Material for the task |
--- Start ---

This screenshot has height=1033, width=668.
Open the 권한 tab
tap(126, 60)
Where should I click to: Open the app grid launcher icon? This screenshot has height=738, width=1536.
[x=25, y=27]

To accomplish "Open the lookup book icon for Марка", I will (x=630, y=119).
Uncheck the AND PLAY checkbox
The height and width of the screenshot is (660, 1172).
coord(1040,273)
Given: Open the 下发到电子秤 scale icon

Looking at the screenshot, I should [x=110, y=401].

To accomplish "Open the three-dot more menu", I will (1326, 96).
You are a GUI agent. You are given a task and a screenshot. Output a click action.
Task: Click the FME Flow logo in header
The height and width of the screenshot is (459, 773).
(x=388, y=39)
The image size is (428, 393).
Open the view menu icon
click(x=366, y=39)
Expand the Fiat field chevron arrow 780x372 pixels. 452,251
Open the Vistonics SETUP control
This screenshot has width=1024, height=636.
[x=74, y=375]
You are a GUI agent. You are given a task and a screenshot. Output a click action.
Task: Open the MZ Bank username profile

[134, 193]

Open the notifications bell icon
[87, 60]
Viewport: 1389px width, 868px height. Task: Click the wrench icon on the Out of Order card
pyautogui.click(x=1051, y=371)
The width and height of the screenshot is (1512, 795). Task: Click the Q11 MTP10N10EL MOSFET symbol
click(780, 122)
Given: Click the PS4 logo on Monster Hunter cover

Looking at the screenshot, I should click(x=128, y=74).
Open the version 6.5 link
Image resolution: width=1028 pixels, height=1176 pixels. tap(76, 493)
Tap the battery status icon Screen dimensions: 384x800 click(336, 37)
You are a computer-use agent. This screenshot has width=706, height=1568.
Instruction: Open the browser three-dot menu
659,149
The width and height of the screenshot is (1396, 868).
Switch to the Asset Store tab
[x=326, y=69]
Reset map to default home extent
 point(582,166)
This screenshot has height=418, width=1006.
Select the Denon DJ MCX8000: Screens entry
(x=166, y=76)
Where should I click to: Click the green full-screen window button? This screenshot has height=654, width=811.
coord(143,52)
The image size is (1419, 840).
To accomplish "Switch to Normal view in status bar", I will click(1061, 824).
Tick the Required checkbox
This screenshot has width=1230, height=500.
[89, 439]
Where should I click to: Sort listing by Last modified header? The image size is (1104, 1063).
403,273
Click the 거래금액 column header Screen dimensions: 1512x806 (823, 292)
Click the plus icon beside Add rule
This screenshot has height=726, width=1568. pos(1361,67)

--- End ---

Rewrite all of the data above as a numbered list, one line per item, leaving out the blank lines.

1. This screenshot has height=1033, width=668.
2. Open the 권한 tab
3. tap(126, 60)
4. Where should I click to: Open the app grid launcher icon? This screenshot has height=738, width=1536.
5. [x=25, y=27]
6. To accomplish "Open the lookup book icon for Марка", I will (x=630, y=119).
7. Uncheck the AND PLAY checkbox
8. The height and width of the screenshot is (660, 1172).
9. coord(1040,273)
10. Given: Open the 下发到电子秤 scale icon
11. Looking at the screenshot, I should [x=110, y=401].
12. To accomplish "Open the three-dot more menu", I will (1326, 96).
13. You are a GUI agent. You are given a task and a screenshot. Output a click action.
14. Task: Click the FME Flow logo in header
15. The height and width of the screenshot is (459, 773).
16. (x=388, y=39)
17. The image size is (428, 393).
18. Open the view menu icon
19. click(x=366, y=39)
20. Expand the Fiat field chevron arrow 780x372 pixels. 452,251
21. Open the Vistonics SETUP control
22. This screenshot has width=1024, height=636.
23. [x=74, y=375]
24. You are a GUI agent. You are given a task and a screenshot. Output a click action.
25. Task: Open the MZ Bank username profile
26. [134, 193]
27. Open the notifications bell icon
28. [87, 60]
29. Viewport: 1389px width, 868px height. Task: Click the wrench icon on the Out of Order card
30. pyautogui.click(x=1051, y=371)
31. The width and height of the screenshot is (1512, 795). Task: Click the Q11 MTP10N10EL MOSFET symbol
32. click(780, 122)
33. Given: Click the PS4 logo on Monster Hunter cover
34. Looking at the screenshot, I should click(x=128, y=74).
35. Open the version 6.5 link
36. Image resolution: width=1028 pixels, height=1176 pixels. tap(76, 493)
37. Tap the battery status icon Screen dimensions: 384x800 click(336, 37)
38. You are a computer-use agent. This screenshot has width=706, height=1568.
39. Instruction: Open the browser three-dot menu
40. 659,149
41. The width and height of the screenshot is (1396, 868).
42. Switch to the Asset Store tab
43. [x=326, y=69]
44. Reset map to default home extent
45.  point(582,166)
46. This screenshot has height=418, width=1006.
47. Select the Denon DJ MCX8000: Screens entry
48. (x=166, y=76)
49. Where should I click to: Click the green full-screen window button? This screenshot has height=654, width=811.
50. coord(143,52)
51. The image size is (1419, 840).
52. To accomplish "Switch to Normal view in status bar", I will click(1061, 824).
53. Tick the Required checkbox
54. This screenshot has width=1230, height=500.
55. [89, 439]
56. Where should I click to: Sort listing by Last modified header? The image size is (1104, 1063).
57. 403,273
58. Click the 거래금액 column header Screen dimensions: 1512x806 (823, 292)
59. Click the plus icon beside Add rule
60. This screenshot has height=726, width=1568. pos(1361,67)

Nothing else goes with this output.